* **Your task**:
From the line with "This screenshot has height=656, width=1169." to the end of the data below, restate each line word for word, both ends included, without the pictures.

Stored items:

+--

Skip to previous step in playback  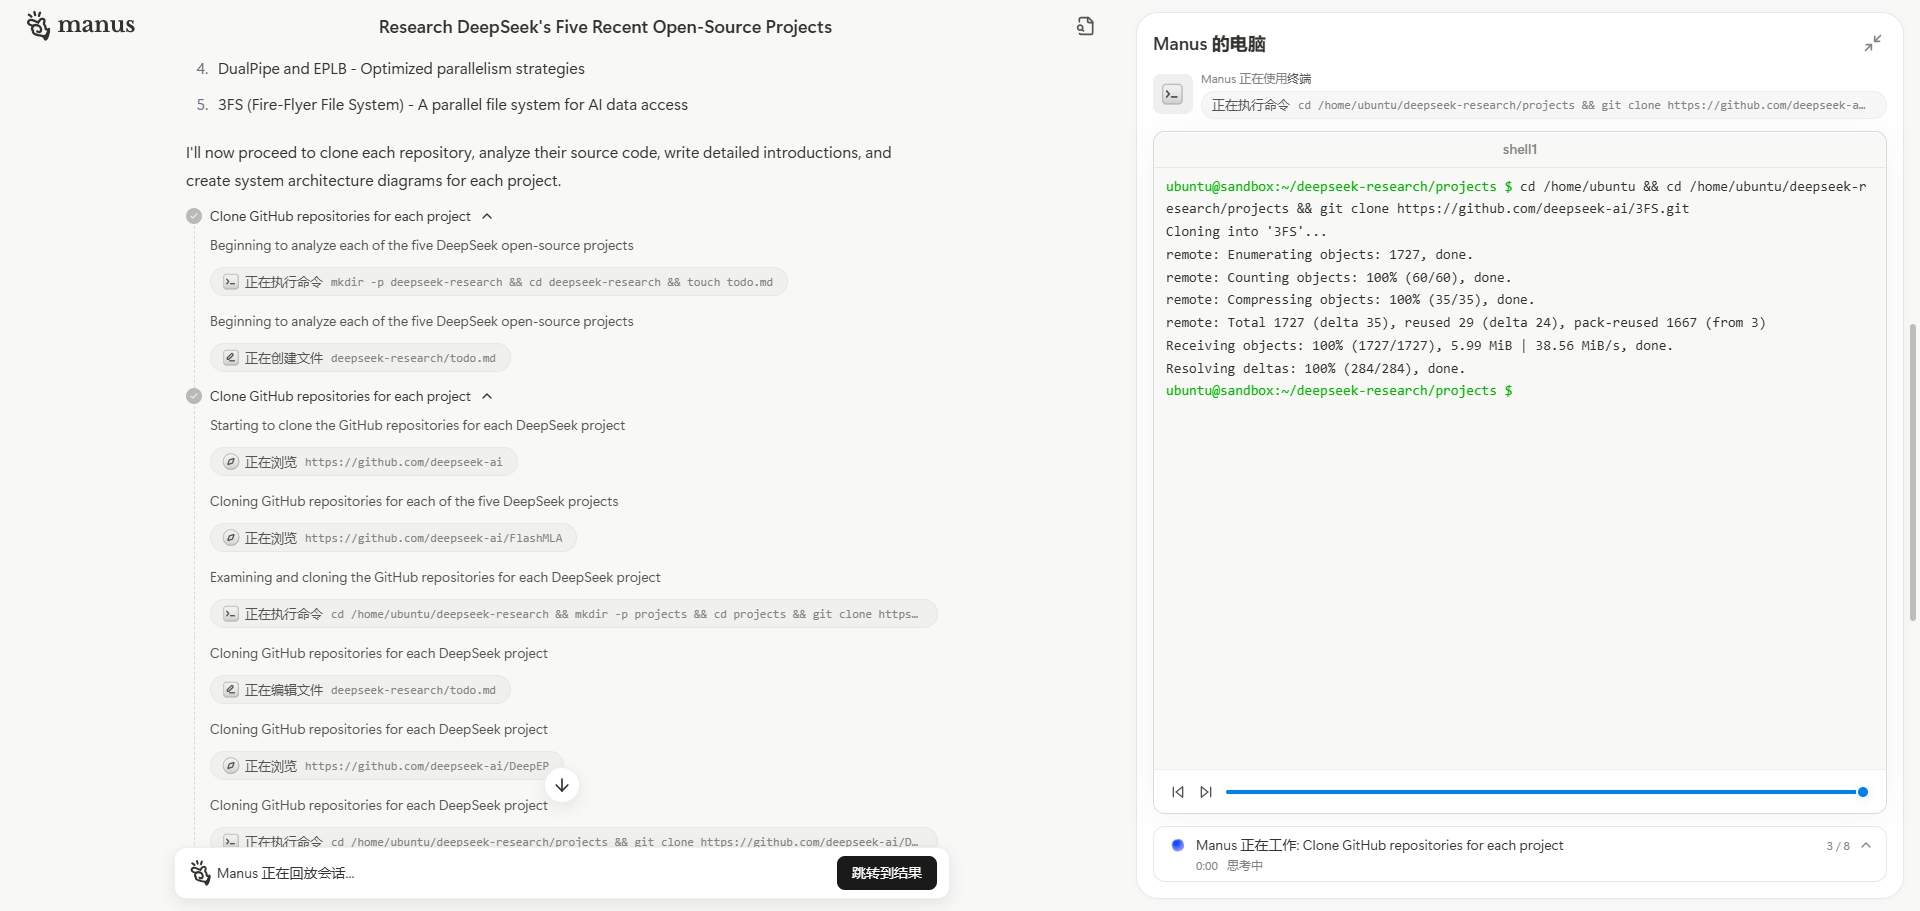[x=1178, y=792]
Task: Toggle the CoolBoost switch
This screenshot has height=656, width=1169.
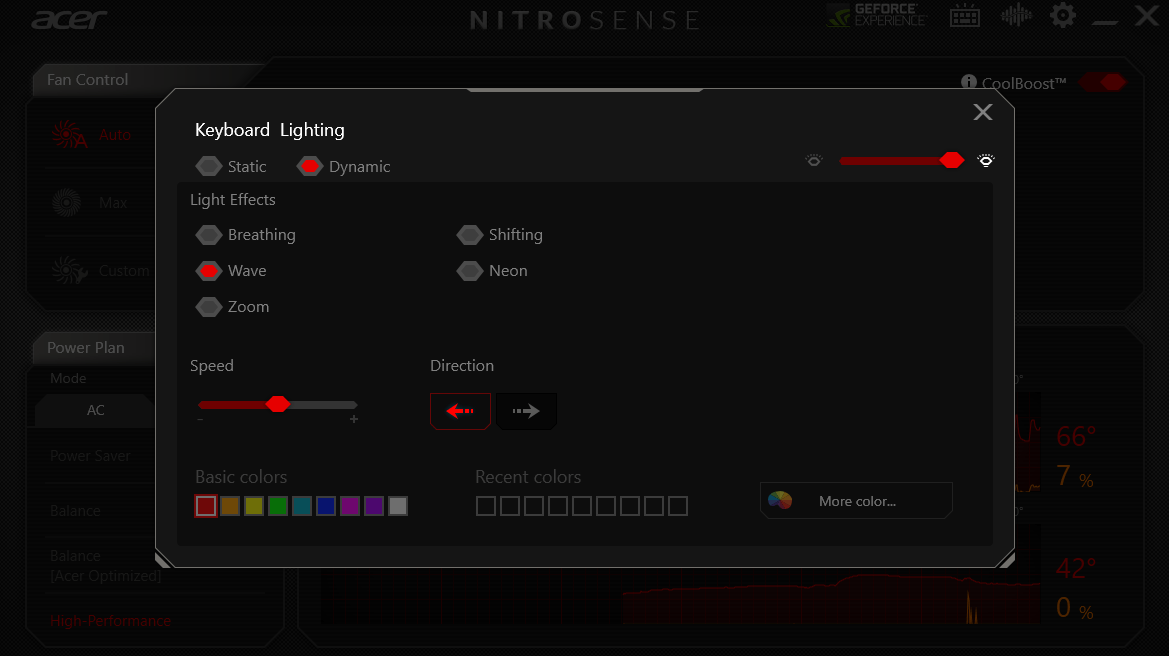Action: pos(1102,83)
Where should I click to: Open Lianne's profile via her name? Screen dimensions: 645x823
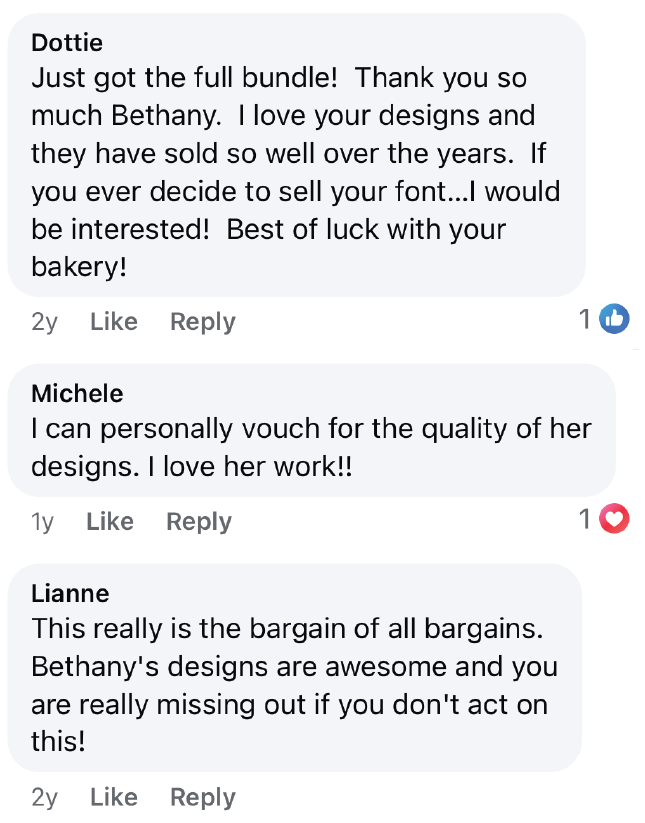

+--

* **Response to this task**:
This screenshot has height=656, width=1169.
Action: pos(1102,83)
Where should I click to: Open Lianne's profile via her name? Screen dimensions: 645x823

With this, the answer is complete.